According to the United States Census Bureau, we currently have 6.94 billion humans living on planet Earth at this very moment. Out of all those people, most of the normal, “I only pay attention to what my country does”, close-minded fucks, will never understand that metal music is global and is provided to more people than anything else music wise. When I started my journey in the metal world, I would of never of thought for a split second that countries like Jordan, Serbia and Estonia would ever give birth to some great projects. As the years went on, I learned very quickly that most of the stuff that’s undiscovered is going to be hidden in dark corners of the most unknown cities in other countries. Bilocate is a band that falls into that category of being hidden and unknown to an extent. As they like to call themselves “dark oriental metal”, I’m simply going to call them a 7-piece progressive death/doom outfit for the sake of others wondering what “dark oriental metal” might be.
“Sudden Death Syndrome” is the sophomore record from this Jordan based outfit, even though this album was released back in 2008, it still holds up three years later to what the progressive death/doom genre is doing these days. Now, as some people love to compare Bilocate to such bands as Opeth, My Dying Bride and Orphaned Land, I simply can’t say that they sound like any of those bands without mentioning how powerful and operatic Bilocate can be on this record. When I say the word operatic, I mean it in the sense of volume, pure lung power and a force that will blow your hair back as if you were standing behind a jet engine, the similar feeling I get when I listen to the early Becoming The Archetype records. “Sudden Death Syndrome” has this liking to building up massive amounts of structure only to realize that they haven’t built it high enough for the kings and queens to see over the mountain tops. “Blooded Forest”, the second track on this record, does the structure building very well but also fills your lungs with hope and self-empowerment. Hell, “Blooded Forest” is a seventeen minute journey that could also be compared to a catastrophic ride with twists and turns up a volcanic mountain while burning hot ash falls from the sky.

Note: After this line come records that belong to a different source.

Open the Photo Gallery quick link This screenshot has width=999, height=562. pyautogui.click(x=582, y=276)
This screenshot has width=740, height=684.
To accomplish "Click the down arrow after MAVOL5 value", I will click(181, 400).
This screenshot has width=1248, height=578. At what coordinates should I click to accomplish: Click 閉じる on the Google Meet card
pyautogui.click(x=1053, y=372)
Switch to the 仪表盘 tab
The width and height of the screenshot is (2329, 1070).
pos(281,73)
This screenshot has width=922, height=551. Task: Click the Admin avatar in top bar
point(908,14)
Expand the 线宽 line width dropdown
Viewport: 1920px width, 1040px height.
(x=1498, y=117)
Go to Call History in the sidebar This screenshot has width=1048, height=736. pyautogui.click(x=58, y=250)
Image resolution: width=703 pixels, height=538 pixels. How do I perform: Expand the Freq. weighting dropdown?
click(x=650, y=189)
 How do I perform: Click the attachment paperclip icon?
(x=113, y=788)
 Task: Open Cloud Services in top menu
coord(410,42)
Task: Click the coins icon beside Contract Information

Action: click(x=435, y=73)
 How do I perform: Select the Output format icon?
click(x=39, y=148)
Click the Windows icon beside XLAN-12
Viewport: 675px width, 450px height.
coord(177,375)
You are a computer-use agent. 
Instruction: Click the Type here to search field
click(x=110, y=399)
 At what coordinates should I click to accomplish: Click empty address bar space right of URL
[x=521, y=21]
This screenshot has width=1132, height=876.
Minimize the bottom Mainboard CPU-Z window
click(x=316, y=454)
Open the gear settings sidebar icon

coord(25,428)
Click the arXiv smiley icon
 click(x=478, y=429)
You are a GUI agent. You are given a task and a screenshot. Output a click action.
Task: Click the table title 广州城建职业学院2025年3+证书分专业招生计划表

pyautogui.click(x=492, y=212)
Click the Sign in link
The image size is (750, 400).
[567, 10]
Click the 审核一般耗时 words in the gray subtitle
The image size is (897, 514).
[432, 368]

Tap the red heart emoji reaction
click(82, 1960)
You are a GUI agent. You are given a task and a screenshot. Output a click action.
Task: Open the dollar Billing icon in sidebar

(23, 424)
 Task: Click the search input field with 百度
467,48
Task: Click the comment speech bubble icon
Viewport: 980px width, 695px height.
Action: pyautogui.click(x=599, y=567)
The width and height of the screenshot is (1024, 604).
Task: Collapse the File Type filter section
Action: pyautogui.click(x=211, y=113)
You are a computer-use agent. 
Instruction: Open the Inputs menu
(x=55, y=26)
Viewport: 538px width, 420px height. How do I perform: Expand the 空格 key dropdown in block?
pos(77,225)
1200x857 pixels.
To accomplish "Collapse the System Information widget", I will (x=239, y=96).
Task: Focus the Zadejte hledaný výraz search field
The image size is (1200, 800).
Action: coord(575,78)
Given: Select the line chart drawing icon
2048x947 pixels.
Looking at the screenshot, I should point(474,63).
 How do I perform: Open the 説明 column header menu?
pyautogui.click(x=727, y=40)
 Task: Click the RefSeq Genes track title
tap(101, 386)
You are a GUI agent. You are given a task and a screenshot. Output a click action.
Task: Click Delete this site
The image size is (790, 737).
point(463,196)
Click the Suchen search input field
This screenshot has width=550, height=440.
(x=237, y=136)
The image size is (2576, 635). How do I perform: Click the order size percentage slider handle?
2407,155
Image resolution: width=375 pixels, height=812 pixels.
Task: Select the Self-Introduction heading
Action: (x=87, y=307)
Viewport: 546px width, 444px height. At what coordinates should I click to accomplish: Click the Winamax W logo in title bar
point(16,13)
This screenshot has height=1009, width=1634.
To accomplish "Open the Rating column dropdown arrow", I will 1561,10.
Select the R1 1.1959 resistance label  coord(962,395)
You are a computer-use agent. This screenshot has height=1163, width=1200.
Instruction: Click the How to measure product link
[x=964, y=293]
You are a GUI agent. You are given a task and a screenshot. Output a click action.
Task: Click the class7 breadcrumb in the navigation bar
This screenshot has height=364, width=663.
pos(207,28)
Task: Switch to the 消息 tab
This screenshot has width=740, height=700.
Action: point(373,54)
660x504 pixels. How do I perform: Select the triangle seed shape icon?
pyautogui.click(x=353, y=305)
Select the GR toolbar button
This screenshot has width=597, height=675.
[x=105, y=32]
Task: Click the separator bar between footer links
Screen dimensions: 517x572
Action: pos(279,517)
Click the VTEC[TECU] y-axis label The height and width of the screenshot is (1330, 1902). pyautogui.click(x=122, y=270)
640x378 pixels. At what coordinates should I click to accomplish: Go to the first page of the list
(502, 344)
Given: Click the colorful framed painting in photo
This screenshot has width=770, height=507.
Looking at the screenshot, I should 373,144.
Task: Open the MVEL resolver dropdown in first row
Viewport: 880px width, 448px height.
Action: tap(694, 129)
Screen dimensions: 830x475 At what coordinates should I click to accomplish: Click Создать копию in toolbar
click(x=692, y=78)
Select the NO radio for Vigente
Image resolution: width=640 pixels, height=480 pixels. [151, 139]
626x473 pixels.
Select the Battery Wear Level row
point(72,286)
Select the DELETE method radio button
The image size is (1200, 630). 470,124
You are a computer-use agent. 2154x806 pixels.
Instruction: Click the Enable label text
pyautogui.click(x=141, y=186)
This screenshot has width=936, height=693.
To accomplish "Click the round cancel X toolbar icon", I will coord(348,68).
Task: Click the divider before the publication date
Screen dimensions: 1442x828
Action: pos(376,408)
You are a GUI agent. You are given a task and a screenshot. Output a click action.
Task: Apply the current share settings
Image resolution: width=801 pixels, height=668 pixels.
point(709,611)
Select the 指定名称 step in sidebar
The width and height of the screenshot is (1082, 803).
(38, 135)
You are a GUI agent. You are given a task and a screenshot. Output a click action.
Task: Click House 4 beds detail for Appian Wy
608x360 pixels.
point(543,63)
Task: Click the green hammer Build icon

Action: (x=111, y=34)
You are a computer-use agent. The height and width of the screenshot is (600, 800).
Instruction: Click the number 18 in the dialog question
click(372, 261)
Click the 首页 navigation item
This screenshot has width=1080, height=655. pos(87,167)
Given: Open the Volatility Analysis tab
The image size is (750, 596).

Travelling deeper and deeper into this record, once you hit the third track, “The Dead Sea”, you’ll probably realize that hope has been embraced by the country of Jordan and they can produce some pretty motivating records. If the tremendous gathering of drop heavy riffs, very melodic and beautiful keyboards or the blistering attack on the drum sections don’t wake you from your slumber, maybe the hellish vocals of Ramzi Essayed will. “Sudden Death Syndrome” also makes me think of how far I’ve came and how long the metal scene has traveled within the last ten to fifteen years. This record fills me with an outstanding amount of pleasure that I’ll be hearing some great stuff from Bilocate and other outfits from Jordan in due time.
So, as the energetic door closes at the end of the record with “The Stone of Hate”, I’m pleased to hear the ambient sounds that graced my ears as they did on the intro track. “Sudden Death Syndrome” is an gateway record that will expose people to other bands in the Middle East and hopefully to other bands in different countries. If you can’t stand for that, you might want to rethink what kind of music you’ve been supporting.